Dans son communiqué NLMK affirme qu'il n'apportera plus son soutien financier à son usine louviéroise. Le groupe russe exige en effet une reprise des négociations et avait donné comme ultimatum : fin novembre. Pour les syndicats il s'agit là d'un exercice de musculation alors qu'ils viennent eux aussi de hausser le ton exigeant un vrai plan industriel avant de retourner à la table des négociations. Manu Morais secrétaire régional  Setca du centre estime pour sa part que cela suffit : "Je pense que maintenant, il y a un minimum de sérieux, en 3 ans, nous avons eu 3 plans, à chaque fois des plans qui ont été modifiés, à chaque fois dans le même plan, on dit qu'il faut des investissements, aujourd'hui, les seuls investissements qu'il y a, c'est de dire, on réduit les coûts."

Crainte d'un agenda caché

La FGTB et le SETCa craignent  un agenda caché pour NLMK, mais aussi pour Duferco La Louvière situé sur le même site. "Quand on constate du côté de Duferco La Louvière, on y perd encore de l'argent, on demande énormément d'efforts dans le chef des travailleurs," explique Daniel Vadergotten Permanent FGTB; "et alors on a le sentiment ou l'impression que ils n'y croient pas.
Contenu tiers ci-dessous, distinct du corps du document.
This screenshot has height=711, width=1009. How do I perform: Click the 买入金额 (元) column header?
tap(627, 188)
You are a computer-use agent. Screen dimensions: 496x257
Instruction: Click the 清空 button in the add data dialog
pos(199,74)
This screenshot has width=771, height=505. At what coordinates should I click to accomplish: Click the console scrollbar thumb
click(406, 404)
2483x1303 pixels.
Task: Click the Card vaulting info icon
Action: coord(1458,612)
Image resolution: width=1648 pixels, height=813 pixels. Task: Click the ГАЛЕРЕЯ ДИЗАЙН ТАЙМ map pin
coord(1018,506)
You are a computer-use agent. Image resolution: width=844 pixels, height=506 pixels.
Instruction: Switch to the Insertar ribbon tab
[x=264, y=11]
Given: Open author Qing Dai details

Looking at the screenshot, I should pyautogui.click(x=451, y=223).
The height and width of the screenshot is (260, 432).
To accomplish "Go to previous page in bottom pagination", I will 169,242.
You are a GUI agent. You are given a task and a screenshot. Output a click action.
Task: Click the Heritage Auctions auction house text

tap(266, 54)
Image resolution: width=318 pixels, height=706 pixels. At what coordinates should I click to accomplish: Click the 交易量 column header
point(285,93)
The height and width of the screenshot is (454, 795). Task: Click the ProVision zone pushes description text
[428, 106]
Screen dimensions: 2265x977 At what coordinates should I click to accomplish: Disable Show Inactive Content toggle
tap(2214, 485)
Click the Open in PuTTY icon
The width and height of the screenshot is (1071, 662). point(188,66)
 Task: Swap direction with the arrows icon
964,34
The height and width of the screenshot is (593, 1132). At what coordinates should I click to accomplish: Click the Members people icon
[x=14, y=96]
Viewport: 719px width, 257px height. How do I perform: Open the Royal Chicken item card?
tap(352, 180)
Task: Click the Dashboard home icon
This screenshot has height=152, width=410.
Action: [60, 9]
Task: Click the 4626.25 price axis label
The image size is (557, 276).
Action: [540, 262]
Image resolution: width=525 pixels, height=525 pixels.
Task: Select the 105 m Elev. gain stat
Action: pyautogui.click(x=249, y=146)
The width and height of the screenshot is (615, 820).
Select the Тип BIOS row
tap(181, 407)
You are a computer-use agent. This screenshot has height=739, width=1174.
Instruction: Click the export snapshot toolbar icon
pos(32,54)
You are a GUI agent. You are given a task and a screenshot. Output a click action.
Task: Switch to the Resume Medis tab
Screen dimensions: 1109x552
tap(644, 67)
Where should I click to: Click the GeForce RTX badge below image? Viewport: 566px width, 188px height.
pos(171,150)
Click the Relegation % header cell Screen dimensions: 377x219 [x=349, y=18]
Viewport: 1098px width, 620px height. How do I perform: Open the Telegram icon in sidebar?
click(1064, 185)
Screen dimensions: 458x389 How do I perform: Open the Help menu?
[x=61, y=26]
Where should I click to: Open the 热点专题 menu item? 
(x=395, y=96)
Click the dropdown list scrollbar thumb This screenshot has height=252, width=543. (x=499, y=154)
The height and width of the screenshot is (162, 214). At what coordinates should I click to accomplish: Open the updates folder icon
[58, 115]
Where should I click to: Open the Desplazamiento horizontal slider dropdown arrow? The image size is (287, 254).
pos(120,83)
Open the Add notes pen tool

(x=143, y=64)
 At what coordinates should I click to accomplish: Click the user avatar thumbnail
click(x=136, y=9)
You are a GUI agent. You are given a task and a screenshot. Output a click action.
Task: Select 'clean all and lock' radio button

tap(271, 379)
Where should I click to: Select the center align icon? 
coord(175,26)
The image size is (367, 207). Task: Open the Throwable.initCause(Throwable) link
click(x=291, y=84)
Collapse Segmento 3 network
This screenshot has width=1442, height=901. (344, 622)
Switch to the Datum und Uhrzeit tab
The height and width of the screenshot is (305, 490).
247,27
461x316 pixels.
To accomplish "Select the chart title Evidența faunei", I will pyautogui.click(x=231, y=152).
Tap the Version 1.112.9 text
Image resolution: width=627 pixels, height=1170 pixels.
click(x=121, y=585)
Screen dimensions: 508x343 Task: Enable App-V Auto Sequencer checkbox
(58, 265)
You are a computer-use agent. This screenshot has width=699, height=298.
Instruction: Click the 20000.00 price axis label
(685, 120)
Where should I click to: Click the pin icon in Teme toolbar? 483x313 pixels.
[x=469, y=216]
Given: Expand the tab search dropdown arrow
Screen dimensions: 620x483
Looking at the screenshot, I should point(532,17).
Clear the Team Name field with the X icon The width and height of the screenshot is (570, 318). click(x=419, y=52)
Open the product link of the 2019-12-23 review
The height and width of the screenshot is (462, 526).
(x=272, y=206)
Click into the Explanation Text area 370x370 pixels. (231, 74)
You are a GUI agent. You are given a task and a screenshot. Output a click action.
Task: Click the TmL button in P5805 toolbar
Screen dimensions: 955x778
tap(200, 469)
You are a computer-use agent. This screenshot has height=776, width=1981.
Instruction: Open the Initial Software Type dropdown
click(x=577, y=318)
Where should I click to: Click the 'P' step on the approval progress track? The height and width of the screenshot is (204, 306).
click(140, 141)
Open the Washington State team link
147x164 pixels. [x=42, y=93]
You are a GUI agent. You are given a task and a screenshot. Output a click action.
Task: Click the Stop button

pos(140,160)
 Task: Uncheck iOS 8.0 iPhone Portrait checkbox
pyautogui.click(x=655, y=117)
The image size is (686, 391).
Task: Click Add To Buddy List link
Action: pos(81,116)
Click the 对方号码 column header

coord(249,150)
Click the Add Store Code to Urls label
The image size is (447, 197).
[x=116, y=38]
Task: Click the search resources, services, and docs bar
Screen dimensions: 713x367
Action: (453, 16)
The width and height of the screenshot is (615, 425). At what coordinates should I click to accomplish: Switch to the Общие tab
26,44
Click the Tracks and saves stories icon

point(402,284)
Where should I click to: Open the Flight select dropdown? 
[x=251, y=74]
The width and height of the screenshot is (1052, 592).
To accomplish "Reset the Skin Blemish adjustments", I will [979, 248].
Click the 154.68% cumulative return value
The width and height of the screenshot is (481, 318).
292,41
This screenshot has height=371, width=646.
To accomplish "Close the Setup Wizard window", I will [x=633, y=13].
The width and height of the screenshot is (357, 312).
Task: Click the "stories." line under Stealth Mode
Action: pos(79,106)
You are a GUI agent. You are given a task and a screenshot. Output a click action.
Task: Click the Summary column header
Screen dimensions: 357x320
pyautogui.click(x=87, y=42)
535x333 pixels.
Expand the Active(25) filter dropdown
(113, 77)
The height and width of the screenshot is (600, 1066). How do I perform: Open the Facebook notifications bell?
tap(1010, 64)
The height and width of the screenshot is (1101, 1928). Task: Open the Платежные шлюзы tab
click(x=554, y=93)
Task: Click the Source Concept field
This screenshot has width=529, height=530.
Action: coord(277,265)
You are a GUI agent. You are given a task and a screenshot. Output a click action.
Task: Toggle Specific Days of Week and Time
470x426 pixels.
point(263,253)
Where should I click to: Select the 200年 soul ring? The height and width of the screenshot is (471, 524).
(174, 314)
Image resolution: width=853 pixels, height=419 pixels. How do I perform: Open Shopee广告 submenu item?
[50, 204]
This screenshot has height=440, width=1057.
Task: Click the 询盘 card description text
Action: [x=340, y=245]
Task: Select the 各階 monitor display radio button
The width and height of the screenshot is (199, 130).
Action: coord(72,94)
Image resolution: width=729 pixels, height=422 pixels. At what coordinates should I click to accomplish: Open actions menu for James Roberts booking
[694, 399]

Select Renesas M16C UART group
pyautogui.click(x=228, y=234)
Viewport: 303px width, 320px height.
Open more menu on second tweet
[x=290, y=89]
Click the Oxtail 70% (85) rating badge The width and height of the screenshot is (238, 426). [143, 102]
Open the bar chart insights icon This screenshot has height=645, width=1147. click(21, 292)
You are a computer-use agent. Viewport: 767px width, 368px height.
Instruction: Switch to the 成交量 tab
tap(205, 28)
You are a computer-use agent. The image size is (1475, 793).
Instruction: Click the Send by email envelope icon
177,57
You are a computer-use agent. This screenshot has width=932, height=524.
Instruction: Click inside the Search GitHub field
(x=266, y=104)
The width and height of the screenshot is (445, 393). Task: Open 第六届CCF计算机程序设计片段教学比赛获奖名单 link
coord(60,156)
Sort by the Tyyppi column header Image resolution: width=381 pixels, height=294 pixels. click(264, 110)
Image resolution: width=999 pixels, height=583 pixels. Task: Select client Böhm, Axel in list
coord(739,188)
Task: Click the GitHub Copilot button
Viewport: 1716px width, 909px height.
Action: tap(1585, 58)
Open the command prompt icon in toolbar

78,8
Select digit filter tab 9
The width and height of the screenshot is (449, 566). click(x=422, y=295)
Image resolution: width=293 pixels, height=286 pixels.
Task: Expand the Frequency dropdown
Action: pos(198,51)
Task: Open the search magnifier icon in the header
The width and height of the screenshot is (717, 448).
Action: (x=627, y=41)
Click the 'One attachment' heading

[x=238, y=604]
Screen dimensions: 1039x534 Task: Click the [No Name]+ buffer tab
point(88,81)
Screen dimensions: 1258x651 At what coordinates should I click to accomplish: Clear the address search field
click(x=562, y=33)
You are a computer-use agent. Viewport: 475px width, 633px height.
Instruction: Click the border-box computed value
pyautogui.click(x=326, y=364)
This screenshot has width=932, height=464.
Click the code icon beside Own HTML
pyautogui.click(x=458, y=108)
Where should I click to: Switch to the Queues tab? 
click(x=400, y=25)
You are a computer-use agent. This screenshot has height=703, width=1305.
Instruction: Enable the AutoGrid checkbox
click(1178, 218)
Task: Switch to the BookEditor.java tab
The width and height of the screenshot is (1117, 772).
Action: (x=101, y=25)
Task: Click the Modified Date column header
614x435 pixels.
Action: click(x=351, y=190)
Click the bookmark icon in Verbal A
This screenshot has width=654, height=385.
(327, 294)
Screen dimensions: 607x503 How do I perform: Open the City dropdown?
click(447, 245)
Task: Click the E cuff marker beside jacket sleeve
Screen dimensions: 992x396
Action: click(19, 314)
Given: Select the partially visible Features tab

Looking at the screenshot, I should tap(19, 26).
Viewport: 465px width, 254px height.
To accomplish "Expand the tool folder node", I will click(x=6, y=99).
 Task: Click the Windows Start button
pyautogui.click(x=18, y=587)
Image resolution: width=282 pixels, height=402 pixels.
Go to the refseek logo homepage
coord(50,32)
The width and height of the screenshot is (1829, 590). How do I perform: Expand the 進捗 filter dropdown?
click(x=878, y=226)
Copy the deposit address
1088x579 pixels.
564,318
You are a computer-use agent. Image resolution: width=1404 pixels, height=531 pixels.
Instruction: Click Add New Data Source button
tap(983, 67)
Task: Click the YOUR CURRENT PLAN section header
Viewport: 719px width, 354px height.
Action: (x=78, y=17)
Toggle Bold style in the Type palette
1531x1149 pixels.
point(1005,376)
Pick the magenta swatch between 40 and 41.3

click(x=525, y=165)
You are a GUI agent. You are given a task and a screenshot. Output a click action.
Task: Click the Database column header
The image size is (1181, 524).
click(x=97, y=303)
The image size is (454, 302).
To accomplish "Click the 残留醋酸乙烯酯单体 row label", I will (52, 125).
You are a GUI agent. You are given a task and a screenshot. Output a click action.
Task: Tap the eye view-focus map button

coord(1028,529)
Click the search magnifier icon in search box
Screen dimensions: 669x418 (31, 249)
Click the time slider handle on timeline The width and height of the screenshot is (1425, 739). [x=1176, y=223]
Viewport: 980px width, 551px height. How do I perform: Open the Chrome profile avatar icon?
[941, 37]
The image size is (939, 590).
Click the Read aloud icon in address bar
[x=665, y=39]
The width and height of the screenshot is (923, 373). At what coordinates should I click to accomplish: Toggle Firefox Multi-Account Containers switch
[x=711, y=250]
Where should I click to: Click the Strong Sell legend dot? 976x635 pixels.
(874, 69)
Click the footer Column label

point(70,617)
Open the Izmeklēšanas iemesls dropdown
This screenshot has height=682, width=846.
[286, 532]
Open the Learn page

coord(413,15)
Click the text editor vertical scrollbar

Dans la lecture de ce plan, on se pose aussi quand même quant à l'avenir de Duferco La Louvière".

Aide remboursée?

Duferco a par ailleurs bénéficié d'une aide de la Région wallonne, aide, disent les représentants des travailleurs, dont remboursement pourrait être exigé. Dans ce contexte plus que houleux, les syndicats attendent maintenant du Ministre wallon de l'économie Jean Claude Marcourt qu'il programme une réunion avec les trois parties. Celle -ci pourrait être organisée dans les prochains jours.